A few months ago, at an event, a leader leaned in and lowered his voice as if admitting something he shouldn’t:

“I feel like I should know more about AI. But honestly… I don’t know where to start. I’m curious - but I’m also afraid of getting it wrong.”


The room went quiet - until another leader broke the silence with a half-smile:

“Or maybe we’re all just getting swept up in hype. Is AI really as big as everyone says?”


That contrast - the curiosity, the caution, and the skepticism - is precisely where many leaders find themselves right now. AI is no longer optional, but the path forward isn’t always obvious. Let‘s take a seat and weigh our options…



Photo by charlesdeluvio on Unsplash
Photo by charlesdeluvio on Unsplash

AI is no longer a futuristic experiment; it is a reality. It’s already woven into how we hire, create, analyze, and decide. And yet, leaders are often pulled in three directions:


  1. One voice says: “Explore, try, experiment - or you’ll fall behind.”

  2. Another whispers: “Slow down, be careful - the risks are real.”

  3. And another challenge: “Wait — is this hype? Should we be more skeptical before jumping in?”


Here’s the thing: all three voices are right.

Responsible leadership isn’t about silencing one in favor of another. It’s about holding curiosity, accountability, and skepticism together - and building cultures where exploration is encouraged, but never reckless.

1. Reframing Expertise


You don’t need to be the AI expert in the room. Your role is to set the tone: are people encouraged to explore responsibly, or are they chasing shiny tools uncritically, or dismissing the whole field as hype?


Good leaders make room for all three instincts. Curiosity pushes the team forward, accountability keeps them safe, and skepticism asks the sharp questions that prevent blind spots.


2. Practical Experiments


One way to balance exploration with responsibility and skepticism:

  • Ask your team to share one surprising way they used AI this week.

  • Pair it with a check-in: what risks, blind spots, or unintended consequences did they notice?

  • Add the skeptic’s lens: what assumptions might we be making that deserve to be challenged?

  • Rotate ownership: different people lead these reflections, so accountability isn’t just top-down.


This creates a rhythm where curiosity fuels learning, accountability sets boundaries, and skepticism sharpens decision-making.


3. Grounding in Responsibility


Responsible leadership doesn’t mean stalling. It means learning with clear guardrails. For example:

“We’ll experiment with AI for first drafts of marketing copy, but we won’t feed in sensitive client data.”

“We’ll test AI in operational efficiency projects, but pause before applying it to hiring or promotion decisions.”


And just like sustainability taught organizations to think beyond short-term gains, AI leadership requires a similar balance. Curiosity drives innovation, accountability ensures trust, and skepticism keeps us from over-promising or being dazzled by hype.



The 3C Framework used for responsible AI leadership:

  1. Curiosity - Ask: What’s possible here? What could this unlock for us?

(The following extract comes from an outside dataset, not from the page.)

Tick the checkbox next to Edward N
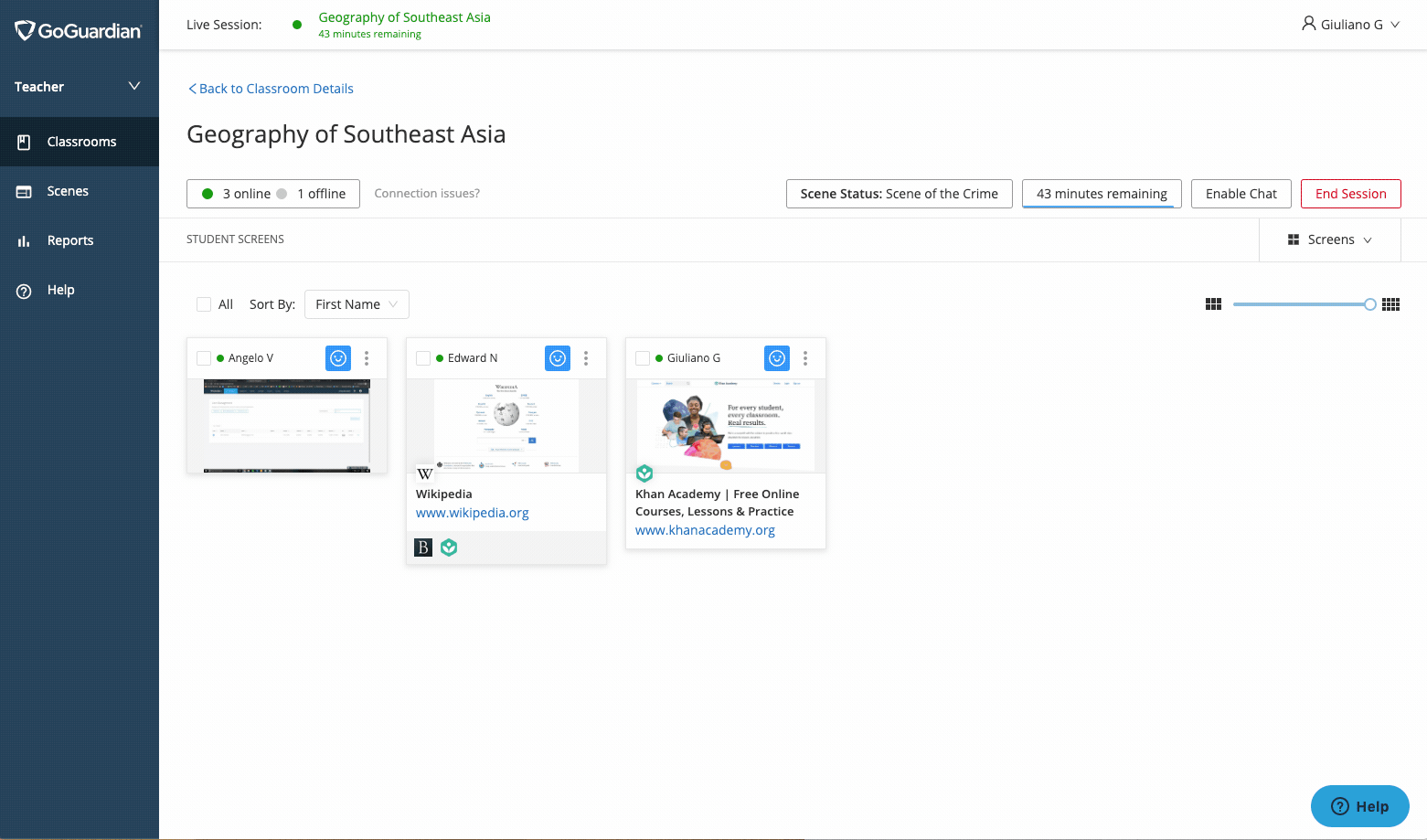Image resolution: width=1427 pixels, height=840 pixels. tap(423, 358)
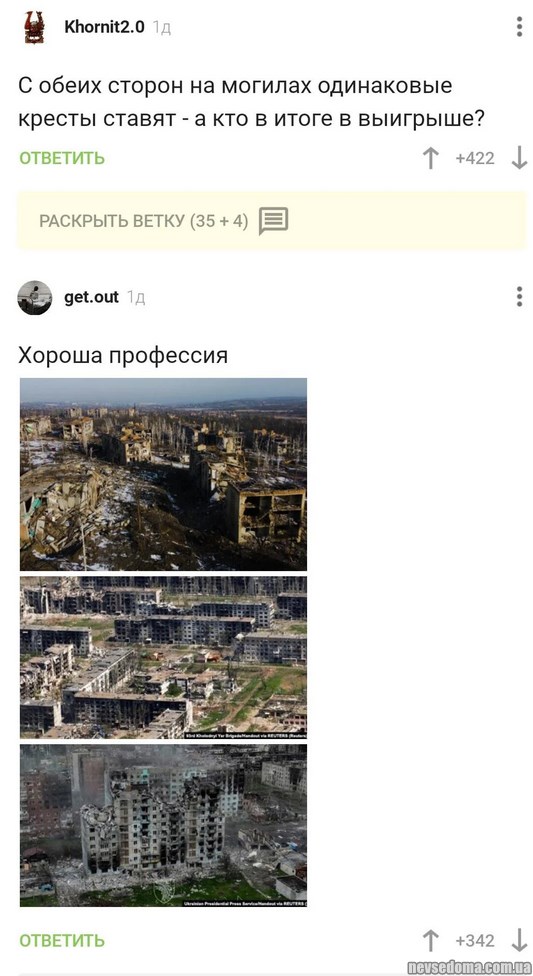Click the +342 rating counter

coord(475,941)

  2. Clarity - Define: Where are our guardrails? What won’t we automate?

  3. Consistency - Commit: How will we keep revisiting and adjusting as AI evolves?


And let’s add a “shadow C” that’s always present:

  1. Critique - Skepticism and with the willingness to pause and ask: What might we be missing? What doesn’t add up?


It’s not about perfect answers. It’s about creating a rhythm that keeps you engaged, cautious, and adaptable simultaneously.


The Leadership Stretch


This week, notice where you naturally lean. Do you tilt more toward curiosity - eager to experiment? Toward accountability - cautious about risk? Or toward skepticism - questioning whether the hype matches the reality?


What would it look like to bring the other voices into balance, not by muting them, but by letting each stand equally strong?


Leading with AI isn’t about certainty. It’s about creating cultures where exploration, responsibility, and skepticism coexist.

2 Comments


faye.witteveen
Sep 23

Thanks Liza for this new lens through which to look at AI and leadership. It's true, there are multiple reactions to AI when it comes up and I like your exercise to ask the team what's one surprising way you have used AI this week. I'm going to start doing that!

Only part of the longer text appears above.